There was more good fortune in the first round. The Utah-Houston and Cleveland-Washington series both went to six games. Even the Philadelphia 76ers won a couple, before succumbing to the Detroit Pistons.
On the down side, the much-hyped San Antonio-Phoenix match fizzled in five, as the Suns never recovered from Mike D’Antoni’s sideline meltdowns in Game 1 — would somebody please give the foul when you’re up three in the waning moments. More importantly, the Big Cactus-Big Fundamental contest didn’t take place in the second round or later, when the Nielsen numbers build.
Now, TNT, ESPN and ABC, which was up 19% to a 3.2 national average throufh its first four contests, are staring at population realities: the West balls big on court, but small in the DMAs.
Sure, LA trails only New York (don’t laugh, the Isaiah-less Knicks could return to the playoffs before this decade ends) in terms of size. But Salt Lake City, home to the Kobes’ second-round opponent, the Jazz ranks 35th on the Nielsen local market chart.
Still, that’s two places higher than San Antonio. The Spurs, the best team in pro sports — four titles in the past nine years — have never gotten much national respect or viewership as they prepared to invade the New Orleans Hornets, led by the man who should be named NBA MVP, Chris Paul (one game behind the Lakers without nearly as much talent). The Crescent City may be a great place for tourists or conventioneers, but it’s the NBA’s smallest market: No. 53.
Now market size can go out the window with competitive six- or seven-game series, but you get the idea.
Back East, the familiar group of Pistons – Chauncey Billups, Rasheed Wallace, Rip Hamilton and Tayshaun Prince have seemingly been together for a generation — represent Nielsen’s 11th seed. Detroit’s veteran group will try to go around the game’s budding big man, Dwight Howard and the Orlando Magic. Mickey may rule in Central Florida, but Orlando-Melbourne only ranks 19th where TV homes are concerned.
Both Pistons-Magic and Hornets-Spurs offer on-court intrigue, but starting the first game of both series on a Saturday night, against NASCAR’s Sprint Cup, Dan Lowry 400 on Fox, may make for low Nielsen tip-offs.
Then, there’s the little matter of Game 7 in Boston Sunday at 1 p.m. (ET). The decisive game should yield big numbers for ABC, which follows with the Jazz visiting Staples Center — the Lakers are in the second round for the first time in four seasons at 3:30 p.m.

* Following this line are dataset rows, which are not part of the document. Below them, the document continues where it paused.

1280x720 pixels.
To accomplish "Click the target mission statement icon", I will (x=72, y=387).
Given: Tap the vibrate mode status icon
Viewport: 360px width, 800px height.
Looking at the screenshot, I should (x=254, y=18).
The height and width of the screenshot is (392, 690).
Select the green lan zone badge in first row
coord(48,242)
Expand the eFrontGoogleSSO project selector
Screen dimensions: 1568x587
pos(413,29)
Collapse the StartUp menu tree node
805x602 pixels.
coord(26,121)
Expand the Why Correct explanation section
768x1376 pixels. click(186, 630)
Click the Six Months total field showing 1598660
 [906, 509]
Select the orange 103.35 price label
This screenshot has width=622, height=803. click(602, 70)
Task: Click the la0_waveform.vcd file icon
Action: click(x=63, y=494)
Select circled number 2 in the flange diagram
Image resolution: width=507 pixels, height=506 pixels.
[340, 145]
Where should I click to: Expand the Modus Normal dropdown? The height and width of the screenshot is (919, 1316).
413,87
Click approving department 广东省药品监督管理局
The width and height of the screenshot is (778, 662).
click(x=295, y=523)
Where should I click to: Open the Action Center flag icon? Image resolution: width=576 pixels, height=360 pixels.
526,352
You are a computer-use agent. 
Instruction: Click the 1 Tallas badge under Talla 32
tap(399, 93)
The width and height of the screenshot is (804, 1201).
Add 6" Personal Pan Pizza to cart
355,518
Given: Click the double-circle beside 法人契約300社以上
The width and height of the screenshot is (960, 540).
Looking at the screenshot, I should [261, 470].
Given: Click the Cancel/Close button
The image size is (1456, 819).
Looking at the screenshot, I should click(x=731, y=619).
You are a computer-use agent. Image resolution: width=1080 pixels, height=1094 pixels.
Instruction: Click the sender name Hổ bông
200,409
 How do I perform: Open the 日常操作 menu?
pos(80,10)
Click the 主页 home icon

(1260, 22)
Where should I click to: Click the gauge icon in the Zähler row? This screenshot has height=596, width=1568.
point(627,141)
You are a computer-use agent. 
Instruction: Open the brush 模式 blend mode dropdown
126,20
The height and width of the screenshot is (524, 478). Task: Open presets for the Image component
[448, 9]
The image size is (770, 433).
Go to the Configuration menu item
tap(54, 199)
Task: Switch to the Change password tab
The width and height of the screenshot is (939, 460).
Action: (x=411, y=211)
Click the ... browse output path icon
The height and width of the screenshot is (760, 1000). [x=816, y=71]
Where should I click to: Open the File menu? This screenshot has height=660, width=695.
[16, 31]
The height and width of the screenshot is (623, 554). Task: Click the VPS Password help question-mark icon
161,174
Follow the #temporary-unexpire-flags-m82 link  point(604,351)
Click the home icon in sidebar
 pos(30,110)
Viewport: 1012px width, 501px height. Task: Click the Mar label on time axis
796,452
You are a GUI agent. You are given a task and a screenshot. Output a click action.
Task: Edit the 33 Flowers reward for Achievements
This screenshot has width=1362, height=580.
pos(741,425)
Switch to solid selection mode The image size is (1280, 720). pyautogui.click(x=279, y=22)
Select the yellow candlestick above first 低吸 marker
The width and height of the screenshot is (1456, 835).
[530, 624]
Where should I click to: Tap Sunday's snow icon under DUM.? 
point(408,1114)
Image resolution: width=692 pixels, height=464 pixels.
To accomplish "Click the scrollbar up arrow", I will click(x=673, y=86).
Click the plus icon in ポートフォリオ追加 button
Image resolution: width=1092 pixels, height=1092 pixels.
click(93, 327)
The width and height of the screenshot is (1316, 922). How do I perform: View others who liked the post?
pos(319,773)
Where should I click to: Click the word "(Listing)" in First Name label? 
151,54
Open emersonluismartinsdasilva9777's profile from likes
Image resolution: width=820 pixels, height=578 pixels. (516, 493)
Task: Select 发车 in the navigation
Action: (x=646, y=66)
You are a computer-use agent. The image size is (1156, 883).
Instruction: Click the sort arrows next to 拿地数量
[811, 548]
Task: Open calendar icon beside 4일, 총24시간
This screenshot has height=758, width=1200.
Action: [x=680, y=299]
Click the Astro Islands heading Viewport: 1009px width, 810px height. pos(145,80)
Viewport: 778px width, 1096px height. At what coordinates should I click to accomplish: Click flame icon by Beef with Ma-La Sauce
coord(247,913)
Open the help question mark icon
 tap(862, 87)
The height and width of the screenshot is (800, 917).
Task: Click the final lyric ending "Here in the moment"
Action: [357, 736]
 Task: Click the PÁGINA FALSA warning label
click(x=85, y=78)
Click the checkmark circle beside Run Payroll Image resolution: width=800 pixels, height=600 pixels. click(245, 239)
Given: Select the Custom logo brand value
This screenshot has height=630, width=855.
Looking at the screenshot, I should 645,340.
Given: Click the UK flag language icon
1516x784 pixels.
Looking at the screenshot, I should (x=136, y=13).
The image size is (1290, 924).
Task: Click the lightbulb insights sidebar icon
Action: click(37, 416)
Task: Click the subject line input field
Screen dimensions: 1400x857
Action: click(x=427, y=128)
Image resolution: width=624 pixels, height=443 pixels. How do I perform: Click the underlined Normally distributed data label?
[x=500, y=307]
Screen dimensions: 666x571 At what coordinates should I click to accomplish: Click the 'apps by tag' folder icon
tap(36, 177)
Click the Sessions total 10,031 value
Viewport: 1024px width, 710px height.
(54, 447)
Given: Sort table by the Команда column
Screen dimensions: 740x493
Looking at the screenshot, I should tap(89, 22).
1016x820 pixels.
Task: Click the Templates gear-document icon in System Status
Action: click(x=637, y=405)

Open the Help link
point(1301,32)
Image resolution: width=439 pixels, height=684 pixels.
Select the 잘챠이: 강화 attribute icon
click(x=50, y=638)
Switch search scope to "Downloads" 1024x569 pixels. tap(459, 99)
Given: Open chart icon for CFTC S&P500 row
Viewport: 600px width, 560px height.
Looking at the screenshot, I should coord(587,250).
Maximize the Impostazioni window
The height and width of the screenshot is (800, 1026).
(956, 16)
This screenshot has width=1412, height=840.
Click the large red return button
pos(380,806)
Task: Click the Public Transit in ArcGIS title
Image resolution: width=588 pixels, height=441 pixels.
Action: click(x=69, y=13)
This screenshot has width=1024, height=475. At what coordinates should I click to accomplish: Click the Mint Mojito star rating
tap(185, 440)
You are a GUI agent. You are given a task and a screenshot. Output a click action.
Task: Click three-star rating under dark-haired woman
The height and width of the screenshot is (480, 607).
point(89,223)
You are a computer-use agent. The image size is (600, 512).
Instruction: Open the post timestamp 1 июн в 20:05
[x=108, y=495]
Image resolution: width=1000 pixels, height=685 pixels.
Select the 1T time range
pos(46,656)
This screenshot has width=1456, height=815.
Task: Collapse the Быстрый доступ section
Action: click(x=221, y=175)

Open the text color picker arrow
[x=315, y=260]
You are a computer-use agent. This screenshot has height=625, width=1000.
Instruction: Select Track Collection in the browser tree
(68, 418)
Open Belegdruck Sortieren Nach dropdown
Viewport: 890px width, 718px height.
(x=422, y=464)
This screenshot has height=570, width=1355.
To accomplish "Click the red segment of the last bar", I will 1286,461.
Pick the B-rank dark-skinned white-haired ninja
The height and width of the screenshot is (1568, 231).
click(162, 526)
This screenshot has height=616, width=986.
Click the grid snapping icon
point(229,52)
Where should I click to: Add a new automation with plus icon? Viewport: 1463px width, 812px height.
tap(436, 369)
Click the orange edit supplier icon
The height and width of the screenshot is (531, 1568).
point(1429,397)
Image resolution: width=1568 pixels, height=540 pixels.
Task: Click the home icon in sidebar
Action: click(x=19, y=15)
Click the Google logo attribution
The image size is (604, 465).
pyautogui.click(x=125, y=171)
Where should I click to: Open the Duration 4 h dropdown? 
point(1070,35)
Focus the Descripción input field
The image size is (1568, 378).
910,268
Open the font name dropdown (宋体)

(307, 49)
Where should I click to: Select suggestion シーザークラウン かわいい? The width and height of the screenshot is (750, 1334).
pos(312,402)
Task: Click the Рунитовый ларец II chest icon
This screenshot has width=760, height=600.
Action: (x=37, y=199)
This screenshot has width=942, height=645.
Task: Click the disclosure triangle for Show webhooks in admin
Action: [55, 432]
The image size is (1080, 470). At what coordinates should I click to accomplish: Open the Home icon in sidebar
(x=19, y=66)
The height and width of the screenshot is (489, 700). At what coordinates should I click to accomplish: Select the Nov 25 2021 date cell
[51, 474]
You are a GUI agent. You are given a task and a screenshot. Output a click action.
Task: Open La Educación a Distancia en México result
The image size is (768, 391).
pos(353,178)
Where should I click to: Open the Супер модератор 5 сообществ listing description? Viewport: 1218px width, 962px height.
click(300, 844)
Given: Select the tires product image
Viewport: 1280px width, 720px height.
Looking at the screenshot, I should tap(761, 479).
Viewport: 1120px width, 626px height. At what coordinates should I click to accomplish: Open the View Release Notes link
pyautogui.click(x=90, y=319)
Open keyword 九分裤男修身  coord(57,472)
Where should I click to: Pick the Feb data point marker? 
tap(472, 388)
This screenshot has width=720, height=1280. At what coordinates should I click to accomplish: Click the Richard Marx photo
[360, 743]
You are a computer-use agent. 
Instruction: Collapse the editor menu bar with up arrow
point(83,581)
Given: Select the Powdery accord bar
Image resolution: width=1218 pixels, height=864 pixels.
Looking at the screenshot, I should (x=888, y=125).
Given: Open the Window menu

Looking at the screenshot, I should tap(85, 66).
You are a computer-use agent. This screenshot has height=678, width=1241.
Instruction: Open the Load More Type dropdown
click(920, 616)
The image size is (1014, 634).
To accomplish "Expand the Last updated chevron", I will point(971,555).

But what if the Celtics choke? Or Joe Johnson, Al Horford, the incredibly athletic Josh Smith or veteran Mike Bibby play out of their minds for Atlanta?
The 37-win Hawks, returning to the playoffs after a nine-year absence, is a feel good story. Taking a couple of games makes it a great story. But sending it to a Game 7? Executives in New York, Atlanta and Bristol, Conn. need the Cs. Otherwise, the largest turnaround in NBA history — 66 wins, versus 24 last season — and veterans Kevin Garnett, Ray Allen and Paul Pierce take their ball and Celtic Pride home.
Not only does that air ball all hope of the league’s ultimate Finals — Boston and LA adding another chapter to their storied history — but an attractive second-round court date with the King, LeBron James’ Cleveland Cavaliers, doesn’t hit the nets, either. The presumed Eastern Conference final series against the Pistons also goes packing.
And maybe James winds up leading the Cavs out of the East again, where the Spurs, after upsetting both the Hornets and Lakers, look to repeat. Surely, the TV sports community doesn’t want that: Last year’s San Antonio sweep averaged an NBA Finals’ low 6.2 rating.
Sounds like KG needs a double-double Sunday afternoon.